5. Empirical Evaluation and Benchmark Performance
Extensive validation is provided through experiments on the FAUST (node-wise segmentation, 15 body-part labels) and TOSCA (mesh classification, 9 shape classes) benchmarks. EMAN is compared to:
- SpiralNet++ (graph convolution on raw coordinates)
- GEM-CNN (gauge-equivariant convolution; variants with raw coordinates, GET, or RelTan input)
- EMAN (attention on raw coordinates, GET, or RelTan input)
Key metrics are per-node or per-shape accuracy, both on clean data and under randomly-applied global rotation, translation, scaling, permutation, and gauge transformations at test time. The following table summarizes segmentation accuracy on FAUST:
| Model/Input | Clean (%) | Transformed (%) |
|---|---|---|
| GEM-CNN (XYZ) | 97.9 | 12.5 |
| GEM-CNN (RelTan) | 98.6 | 98.6 |
| EMAN (XYZ) | 98.5 | 0.0 |
| EMAN (RelTan) | 98.7 | 98.7 |
On TOSCA, EMAN + RelTan achieves 98% accuracy and is robust to all global transforms. Only RelTan features guarantee full transformation robustness.
These results demonstrate that EMAN, particularly in combination with RelTan features, achieves or exceeds state-of-the-art performance and is insensitive to a wide range of perturbations, with no need for data augmentation (Basu et al., 2022).
6. Robustness, Computational Complexity, and Limitations
Exact equivariance in EMAN ensures robustness to geometric nuisance transformations and, as a result, eliminates the need for pre-training augmentation. EMAN converges faster and generalizes better when trained without augmentation compared to prior graph-based or convolutional mesh models.
In terms of computational efficiency, per-epoch wall-time is roughly doubled relative to GEM-CNN due to the extra operations in the attention module. However, EMAN's improved sample-efficiency enables it to surpass GEM-CNN accuracy within equivalent training durations (e.g., 30 minutes on FAUST).
Documented limitations include increased constant-factor costs in runtime and memory, the restriction of non-linearities to gauge-equivariant forms (forbidding ReLU on non-scalar channels), and a potential for greater sensitivity to unnormalized raw coordinates—as mitigated by RelTan feature preprocessing. No self-contribution (“self-node”) term is included in aggregation by default; extensions are possible (Basu et al., 2022).

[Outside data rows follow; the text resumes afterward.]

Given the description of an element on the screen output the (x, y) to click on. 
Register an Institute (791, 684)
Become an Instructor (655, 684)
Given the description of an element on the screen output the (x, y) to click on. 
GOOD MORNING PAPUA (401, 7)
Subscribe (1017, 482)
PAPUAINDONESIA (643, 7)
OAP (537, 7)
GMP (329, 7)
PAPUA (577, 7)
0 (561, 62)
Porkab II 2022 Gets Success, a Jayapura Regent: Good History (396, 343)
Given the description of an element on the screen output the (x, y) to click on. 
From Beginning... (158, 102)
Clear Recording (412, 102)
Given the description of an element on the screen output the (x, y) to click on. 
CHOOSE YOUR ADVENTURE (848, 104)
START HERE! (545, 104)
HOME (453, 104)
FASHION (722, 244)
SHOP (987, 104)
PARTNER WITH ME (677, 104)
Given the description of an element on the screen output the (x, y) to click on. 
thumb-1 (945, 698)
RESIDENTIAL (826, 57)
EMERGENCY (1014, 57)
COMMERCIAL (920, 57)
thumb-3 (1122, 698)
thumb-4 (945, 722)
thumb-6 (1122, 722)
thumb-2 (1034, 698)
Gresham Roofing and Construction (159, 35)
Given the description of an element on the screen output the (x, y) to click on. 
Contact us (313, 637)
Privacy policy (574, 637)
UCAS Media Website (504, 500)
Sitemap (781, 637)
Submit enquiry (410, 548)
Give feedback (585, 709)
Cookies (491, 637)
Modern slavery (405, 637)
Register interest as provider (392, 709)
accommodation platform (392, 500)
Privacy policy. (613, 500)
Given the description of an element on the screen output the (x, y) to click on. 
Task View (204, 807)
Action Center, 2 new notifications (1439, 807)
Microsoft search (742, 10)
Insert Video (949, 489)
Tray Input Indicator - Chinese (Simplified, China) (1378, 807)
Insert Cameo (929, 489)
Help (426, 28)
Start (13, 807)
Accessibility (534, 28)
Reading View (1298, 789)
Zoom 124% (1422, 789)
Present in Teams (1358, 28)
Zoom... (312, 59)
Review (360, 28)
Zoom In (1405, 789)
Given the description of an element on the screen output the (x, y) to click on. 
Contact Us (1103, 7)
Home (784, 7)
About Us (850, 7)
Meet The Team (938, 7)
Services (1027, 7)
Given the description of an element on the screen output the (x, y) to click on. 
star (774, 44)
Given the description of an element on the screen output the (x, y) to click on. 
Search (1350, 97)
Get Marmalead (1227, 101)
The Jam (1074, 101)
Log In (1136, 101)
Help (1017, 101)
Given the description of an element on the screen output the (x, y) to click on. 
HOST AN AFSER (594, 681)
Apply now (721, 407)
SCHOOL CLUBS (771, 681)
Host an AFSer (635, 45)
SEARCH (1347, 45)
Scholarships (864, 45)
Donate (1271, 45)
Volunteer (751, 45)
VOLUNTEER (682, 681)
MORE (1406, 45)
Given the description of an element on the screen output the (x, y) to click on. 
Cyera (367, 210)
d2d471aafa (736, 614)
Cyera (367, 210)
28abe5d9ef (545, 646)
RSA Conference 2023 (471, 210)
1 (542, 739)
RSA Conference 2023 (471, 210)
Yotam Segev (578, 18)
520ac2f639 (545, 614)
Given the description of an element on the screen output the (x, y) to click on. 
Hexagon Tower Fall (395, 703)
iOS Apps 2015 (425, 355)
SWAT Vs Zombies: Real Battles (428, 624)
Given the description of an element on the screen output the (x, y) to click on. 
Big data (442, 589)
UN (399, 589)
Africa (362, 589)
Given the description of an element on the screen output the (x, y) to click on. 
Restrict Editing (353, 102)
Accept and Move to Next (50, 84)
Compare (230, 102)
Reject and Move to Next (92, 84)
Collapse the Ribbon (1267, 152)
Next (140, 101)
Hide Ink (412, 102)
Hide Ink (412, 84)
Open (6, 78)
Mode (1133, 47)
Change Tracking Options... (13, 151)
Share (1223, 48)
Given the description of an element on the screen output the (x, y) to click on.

7. Relationship to SE(3)-Transformers and Broader Context
EMAN extends the theoretical and algorithmic framework of SE(3)-Transformers (Fuchs et al., 2020), which provided attention-based models for point clouds and graphs with SE(3) equivariance. The key advances in EMAN include adaptation to mesh connectivity, incorporation of local gauge symmetry (SO(2)) on tangent-plane features, and use of RelTan features for guaranteed invariance to translation and scaling.
Both architectures rely on irreducible representations, Clebsch–Gordan decomposition, and equivariant dot-product attention, but EMAN integrates these concepts into mesh processing by careful consideration of mesh-specific angular parameters, gauge transport, and mesh-driven neighbor aggregation (Basu et al., 2022, Fuchs et al., 2020).
By merging irreducible SO(3) structures, gauge-theoretic convolutions, and mesh-specific attention, EMAN achieves a comprehensive equivariant framework that is broadly applicable to geometric learning problems in physics, computer vision, and chemistry.